Register For Our Mailing List

Register to receive our free weekly newsletter including editorials.

Home / 586

What's next for gold?

This is an edited extract of an interview between John Reade, Senior Market Strategist for Europe and Asia at the World Gold Council, and Firstlinks’ James Gruber, on October 29, 2024.

James Gruber: Gold is a hot topic - what's behind the rise in your view?

John Reade: I suppose it depends on the timeframe. If we take the last couple of years, I think that gold has put in a surprisingly strong performance despite a strong US dollar and higher US interest rates. And I think the reason for that unexpectedly strong performance has been connected to two things. First of all, there's been greatly increased central bank purchases, which doubled around 2022, and the second thing has been strong buying of all types, from emerging market sources, whether that's the central banks, whether it's Chinese retail investment, whether it's Chinese jewelry demand, whether it's Indian jewelry demand, whether it's investment demand out of Turkey and other countries too. The strength of emerging market demand, combined with a strong central bank demand, has really supported gold during times you'd have expected it to be under pressure.

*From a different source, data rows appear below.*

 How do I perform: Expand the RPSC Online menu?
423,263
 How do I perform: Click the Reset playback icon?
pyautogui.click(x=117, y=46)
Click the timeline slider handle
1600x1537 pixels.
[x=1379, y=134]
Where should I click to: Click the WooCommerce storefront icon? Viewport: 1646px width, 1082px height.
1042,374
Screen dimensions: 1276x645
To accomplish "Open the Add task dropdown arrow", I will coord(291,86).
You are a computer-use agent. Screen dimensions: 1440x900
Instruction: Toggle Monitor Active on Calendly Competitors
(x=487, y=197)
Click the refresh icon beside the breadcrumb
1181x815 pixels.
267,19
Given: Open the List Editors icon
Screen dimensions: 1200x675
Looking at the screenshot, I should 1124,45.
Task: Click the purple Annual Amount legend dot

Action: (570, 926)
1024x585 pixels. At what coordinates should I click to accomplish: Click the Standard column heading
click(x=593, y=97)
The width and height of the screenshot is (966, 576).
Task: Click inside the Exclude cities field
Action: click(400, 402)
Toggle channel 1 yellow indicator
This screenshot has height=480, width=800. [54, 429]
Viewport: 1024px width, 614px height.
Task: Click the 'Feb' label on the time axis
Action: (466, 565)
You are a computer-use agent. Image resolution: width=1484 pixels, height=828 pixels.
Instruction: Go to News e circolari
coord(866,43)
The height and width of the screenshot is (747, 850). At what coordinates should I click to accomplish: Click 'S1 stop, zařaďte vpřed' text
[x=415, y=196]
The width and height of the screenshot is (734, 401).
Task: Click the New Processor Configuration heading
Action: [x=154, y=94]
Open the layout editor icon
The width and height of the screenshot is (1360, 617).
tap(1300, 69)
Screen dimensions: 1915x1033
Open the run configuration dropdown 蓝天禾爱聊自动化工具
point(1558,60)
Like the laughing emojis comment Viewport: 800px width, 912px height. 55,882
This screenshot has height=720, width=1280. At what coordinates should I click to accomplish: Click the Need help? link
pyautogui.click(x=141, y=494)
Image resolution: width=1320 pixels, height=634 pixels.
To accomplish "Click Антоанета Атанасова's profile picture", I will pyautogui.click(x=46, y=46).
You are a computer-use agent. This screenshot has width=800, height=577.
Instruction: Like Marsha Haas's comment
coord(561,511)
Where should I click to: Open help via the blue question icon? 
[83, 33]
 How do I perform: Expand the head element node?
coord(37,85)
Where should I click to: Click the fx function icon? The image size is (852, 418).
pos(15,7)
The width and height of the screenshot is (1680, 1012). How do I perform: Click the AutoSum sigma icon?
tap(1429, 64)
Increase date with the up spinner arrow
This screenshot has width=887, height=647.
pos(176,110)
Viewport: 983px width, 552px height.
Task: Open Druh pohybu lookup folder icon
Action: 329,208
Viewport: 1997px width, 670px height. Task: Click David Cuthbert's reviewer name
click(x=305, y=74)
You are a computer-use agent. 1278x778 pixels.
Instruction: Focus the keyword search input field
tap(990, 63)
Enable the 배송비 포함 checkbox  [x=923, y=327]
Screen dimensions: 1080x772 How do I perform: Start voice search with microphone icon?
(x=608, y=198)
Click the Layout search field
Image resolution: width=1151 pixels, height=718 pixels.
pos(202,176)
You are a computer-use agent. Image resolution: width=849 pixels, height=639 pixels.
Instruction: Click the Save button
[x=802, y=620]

And then turning to this year, we've seen leveraged investors, particularly on the COMEX futures market in the US, together with the beginnings of a return of Western investment demand over the last four or five months really add to the strength we've seen in gold.

Gruber: Central banks and emerging market demand, can we break that down - which central banks and which emerging markets are buying gold?

Reade: On the central bank side, we've seen buying every year since the GFC from central banks, and that's been predominantly emerging markets. The only developed market central bank that's bought gold in any quantity has been Singapore, but they've all generally been buying for the same reasons post GFC, and that's the fact that they've amassed lots of foreign currency reserves and didn't have much in the way of gold, and the GFC and other events have demonstrated to them that having gold in their portfolio made a lot of sense.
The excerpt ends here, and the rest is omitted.